B&B really delivered on a very important and moving episode today. The dialogue was crackling, there were plenty of pleasant surprises, and real character growth was in effect!
I'll paraphrase it just a little in case you missed it. At the end of last Friday's episode, Maya dropped her purse in Rick's Office/Boudoir and out spilled her prescription estrogen pills. (When you're taking pills you don't want anyone to know about, the best place to put them is obviously a small clutch purse that doesn't properly close. And you should probably take those pills while you have your back turned to someone else in a room rather than just, you know, taking them in private.) (But then again, there's no such thing as "private" in soaps.)
Rick is familiar with all pharmaceutical variations of estrogen pills, naturally, because why wouldn't he be? So he asked her about them.
Today's episode picked up where that left off and, again, I am occasionally paraphrasing here but the gist is a beautiful thing...
Maya: I have to tell you something, Rick, and I'm sorry it took me so long to tell you but I was scared. I've had to deal with some very painful and hurtful reactions to this in the past and I just wanted someone to be able to fall in love with me, the real me, to be able to see past this label that some people unfortunately see as scandalous somehow.

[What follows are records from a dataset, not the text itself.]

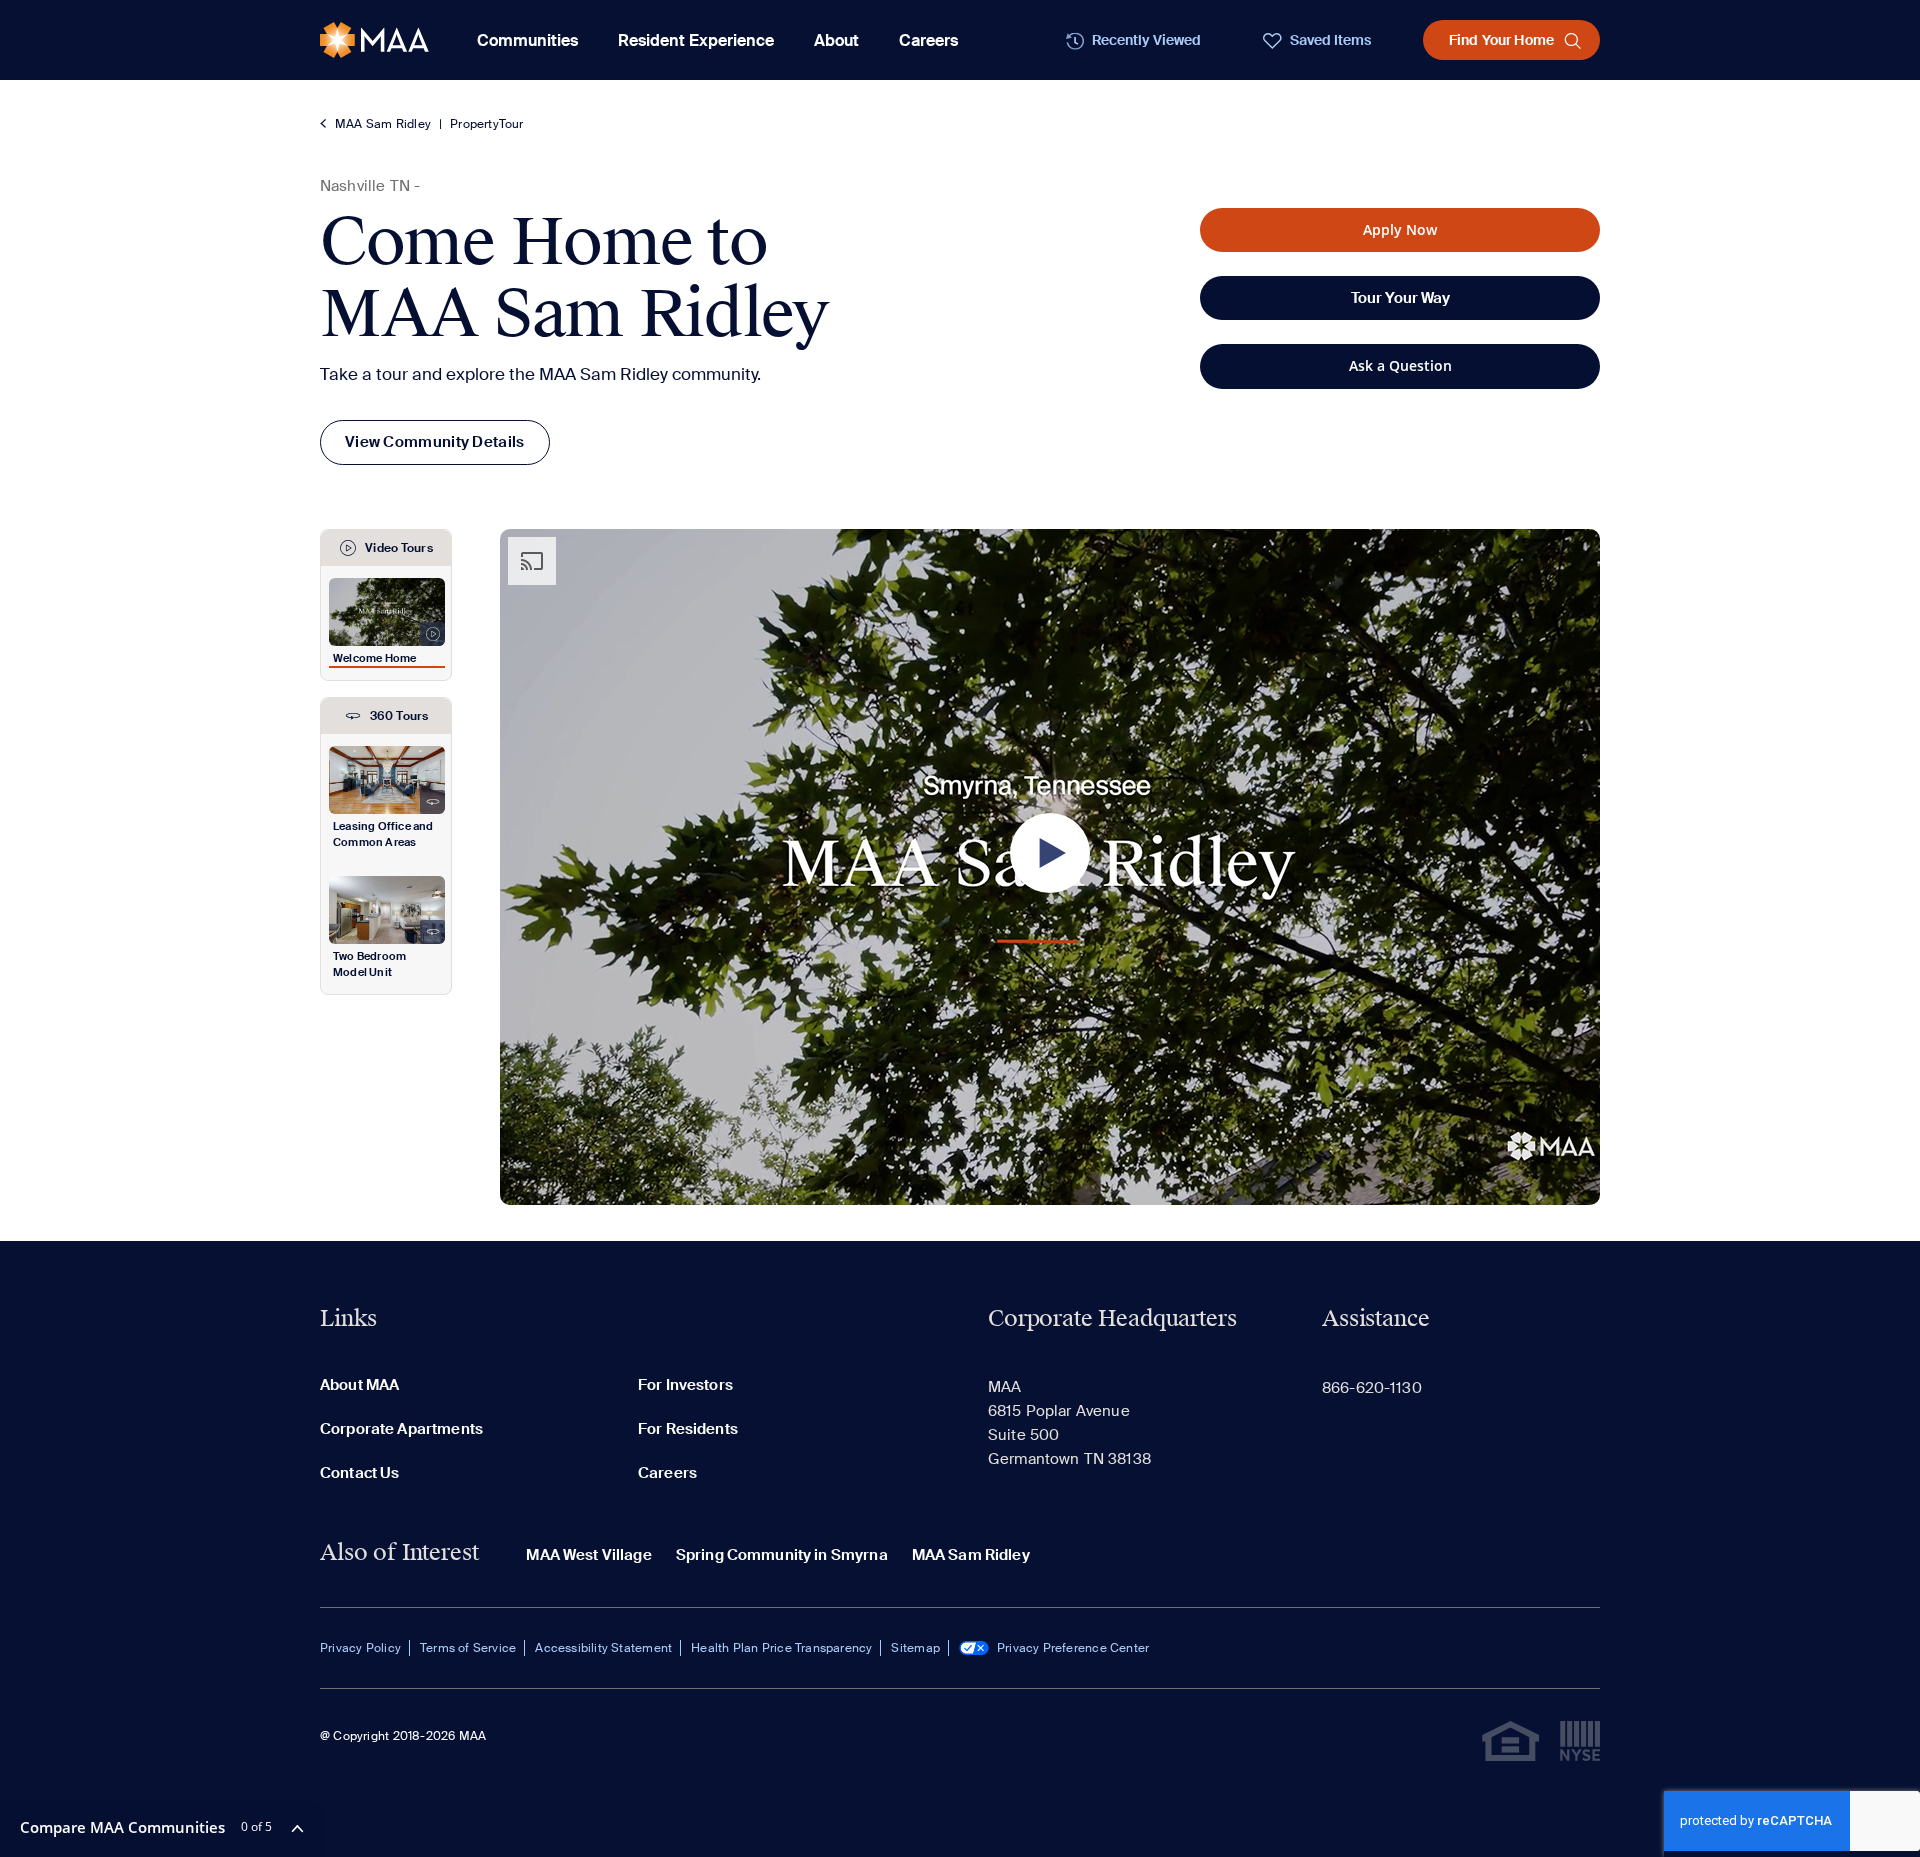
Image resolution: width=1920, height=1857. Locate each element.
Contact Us (360, 1473)
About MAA (359, 1385)
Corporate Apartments (401, 1429)
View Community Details (435, 442)
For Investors (685, 1385)
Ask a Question (1400, 365)
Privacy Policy (360, 1648)
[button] (1050, 853)
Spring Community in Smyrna (782, 1555)
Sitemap (915, 1648)
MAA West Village (588, 1555)
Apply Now (1400, 229)
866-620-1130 (1372, 1388)
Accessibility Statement (603, 1648)
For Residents (688, 1429)
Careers (928, 40)
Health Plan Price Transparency (781, 1648)
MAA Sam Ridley (383, 124)
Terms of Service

Rick: You can tell me anything! We all have things in our past that we might keep from someone else for fear of losing them. I act out of fear all the time, you know that, you see the way I treat people. That's not because I believe, deep down, that people should be treated that way. It's because I'm so afraid of being invisible, of being nobody, and I lash out and behave badly out of ego so much because --
Maya: Rick, I'm trans.
Rick: You're -- what? What?
Rick: But... that's not possible.
Maya: I know I should have told you. But I was afraid. I was afraid because I've had to suffer hatred and violence from people in the past when they found out, and I don't want that to be the thing that defines me. I'm just me. I'm Maya. And you know me.
Rick: You're telling me you were born a man?
Maya: No, I'm telling you I was assigned male at birth. I always knew I was a woman, though.
Rick: I see what you're saying. Wow. This'll take some time to digest. I sure am surprised! This is a lot for you to have been dealing with alone, I hope Nicole has been helpful!
Maya: She really hasn't. She's blackmailing me with the information. Also Carter knows. So I guess I'm a big liar and I should probably tell everyone the truth.
Rick: What? Why? I mean you and I are romantic partners so that's definitely a thing you should tell me but why in tarnation would it be anyone else's business at all ever? WHY IN TARNATION??
Maya: What is tarnation?
Rick: Literally no one has ever known the answer to that.
Maya: What if other people find out anyway?
Rick: Well Maya, I love you, and I know you're all woman so I will stand by you and help you fight any sort of ugliness that comes your way! I guess I'd better find out a little more about transgender people and all their inherent issues! I wonder if there's a support group or something!
Maya: Funny you should mention that, there totally is. There's about a jillion of them. We're in LA!
Rick: THAT IS A GREAT POINT!
Maya: Why are you yelling?
Rick: I'M JUST EXCITED TO LEARN! AND TO HEAR ABOUT YOUR EXPERIENCE! This really changes my perspective! I think maybe I should start tapping in to a little humility and compassion in all my dealings with other human beings.
Maya: Me too! Remember when I used to be really nice? Wow, this is really not the response I expected from you.
Rick: The expected response would be so boring, wouldn't it?
Maya: That's true. This is a very refreshing and interesting turn of events!